Work instructions » The data below is to be retyped exactly, line by line.

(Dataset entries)
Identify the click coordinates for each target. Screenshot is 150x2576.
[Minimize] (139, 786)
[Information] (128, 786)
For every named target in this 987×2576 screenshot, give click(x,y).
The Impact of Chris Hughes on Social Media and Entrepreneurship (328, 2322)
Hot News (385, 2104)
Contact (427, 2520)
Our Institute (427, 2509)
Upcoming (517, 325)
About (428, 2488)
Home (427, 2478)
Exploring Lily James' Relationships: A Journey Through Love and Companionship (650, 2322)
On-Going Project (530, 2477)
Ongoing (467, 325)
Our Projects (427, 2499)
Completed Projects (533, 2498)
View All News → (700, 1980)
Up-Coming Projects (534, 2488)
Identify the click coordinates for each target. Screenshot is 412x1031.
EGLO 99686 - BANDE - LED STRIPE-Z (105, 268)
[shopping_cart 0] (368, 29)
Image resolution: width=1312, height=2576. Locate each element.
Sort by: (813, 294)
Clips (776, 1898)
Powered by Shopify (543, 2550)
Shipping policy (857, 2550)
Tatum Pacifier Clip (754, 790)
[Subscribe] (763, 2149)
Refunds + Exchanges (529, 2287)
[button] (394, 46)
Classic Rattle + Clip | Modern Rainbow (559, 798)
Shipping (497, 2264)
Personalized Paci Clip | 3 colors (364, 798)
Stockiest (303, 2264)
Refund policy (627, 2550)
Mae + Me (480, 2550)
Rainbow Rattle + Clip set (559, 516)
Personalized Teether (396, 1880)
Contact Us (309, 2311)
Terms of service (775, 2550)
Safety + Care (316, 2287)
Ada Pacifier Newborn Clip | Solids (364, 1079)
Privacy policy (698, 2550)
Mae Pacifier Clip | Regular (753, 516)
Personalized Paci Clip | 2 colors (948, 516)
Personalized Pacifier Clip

Output »
Identify the click coordinates for each target. Screenshot is 150x2576.
[Minimize] (139, 786)
[Information] (128, 786)
For every named target in this 987×2576 screenshot, give click(x,y).
The Impact of Chris Hughes on Social Media and Entrepreneurship (328, 2322)
Hot News (385, 2104)
Contact (427, 2520)
Our Institute (427, 2509)
Upcoming (517, 325)
About (428, 2488)
Home (427, 2478)
Exploring Lily James' Relationships: A Journey Through Love and Companionship (650, 2322)
On-Going Project (530, 2477)
Ongoing (467, 325)
Our Projects (427, 2499)
Completed Projects (533, 2498)
View All News → (700, 1980)
Up-Coming Projects (534, 2488)
Identify the click coordinates for each target. Screenshot is 412x1031.
EGLO 99686 - BANDE - LED STRIPE-Z (105, 268)
[shopping_cart 0] (368, 29)
Image resolution: width=1312, height=2576. Locate each element.
Sort by: (813, 294)
Clips (776, 1898)
Powered by Shopify (543, 2550)
Shipping policy (857, 2550)
Tatum Pacifier Clip (754, 790)
[Subscribe] (763, 2149)
Refunds + Exchanges (529, 2287)
[button] (394, 46)
Classic Rattle + Clip | Modern Rainbow (559, 798)
Shipping (497, 2264)
Personalized Paci Clip | 3 colors (364, 798)
Stockiest (303, 2264)
Refund policy (627, 2550)
Mae + Me (480, 2550)
Rainbow Rattle + Clip set (559, 516)
Personalized Teether (396, 1880)
Contact Us (309, 2311)
Terms of service (775, 2550)
Safety + Care (316, 2287)
Ada Pacifier Newborn Clip | Solids (364, 1079)
Privacy policy (698, 2550)
Mae Pacifier Clip | Regular (753, 516)
Personalized Paci Clip | 2 colors (948, 516)
Personalized Pacifier Clip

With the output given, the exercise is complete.